Das Leben eines Profidartspielers bringt Herausforderungen mit sich – vor allem, wenn die World Series ans andere Ende der Welt führt. Der Jetlag ist für Price ein alter Gegner.
"In den letzten zwei oder drei Jahren hatte ich wirklich damit zu kämpfen", gab er zu. "Ich habe immer noch den britischen Schlafrhythmus: Tagsüber schlafen, nachts wach sein. Wenn ich heute Nacht lange aufbleibe, ist es hoffentlich morgen vorbei."
Das muss auch so sein, denn in den nächsten Tagen stehen mehrere Spiele an. "Ich muss gut schlafen, um morgen bereit zu sein", betonte er.

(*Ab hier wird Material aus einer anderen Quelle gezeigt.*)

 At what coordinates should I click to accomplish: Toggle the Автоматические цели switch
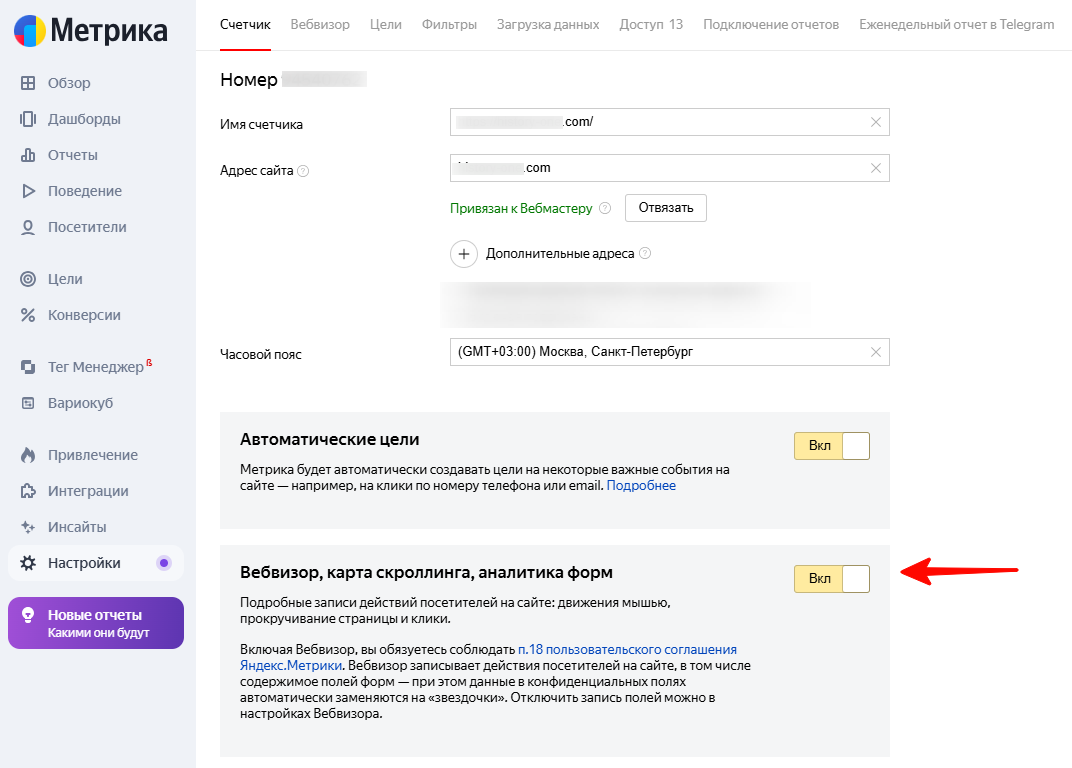click(831, 446)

Auffällig ist auch die körperliche Veränderung, die Price durchgemacht hat. Der ehemalige Rugbyspieler wirkt fitter denn je.
"Ich glaube, ich habe rund 13 bis 15 Pfund abgenommen, also etwa sechs bis sieben Kilo", erklärte er. "Nur durch Diät, regelmäßiges Training im Fitnessstudio und indem ich besser auf mich achte."
Laut Price spürt er den Unterschied vor allem mental. "Körperlich merke ich beim Werfen keinen Unterschied, aber mental fühle ich mich deutlich besser. Ich trage kleinere Kleidung, fühle mich wohler – das macht einen großen Unterschied."
Natürlich bleibt er sich auch beim Humor treu. Auf die Frage, ob er sein neues Gewicht halten könne, scherzte er: "Hoffentlich, aber ich habe schon wieder Lust auf McDonald’s." Als vorgeschlagen wurde, sich bei Turniersiegen einen Fast-Food-Burger zu gönnen, lachte er: "Ich hatte heute Morgen um sechs schon einen, also geben Sie mir noch einen Monat."
Wie so oft bei den World Series wählte Price auch diesmal seine Trikotfarben bewusst. In Wollongong trat er in Gold und grün auf – passend zu den australischen Sportfarben. "Das mache ich auch in der Premier League und bei anderen World-Series-Events. Ich wähle die Farben selbst aus und fand, dass diese hier perfekt passen."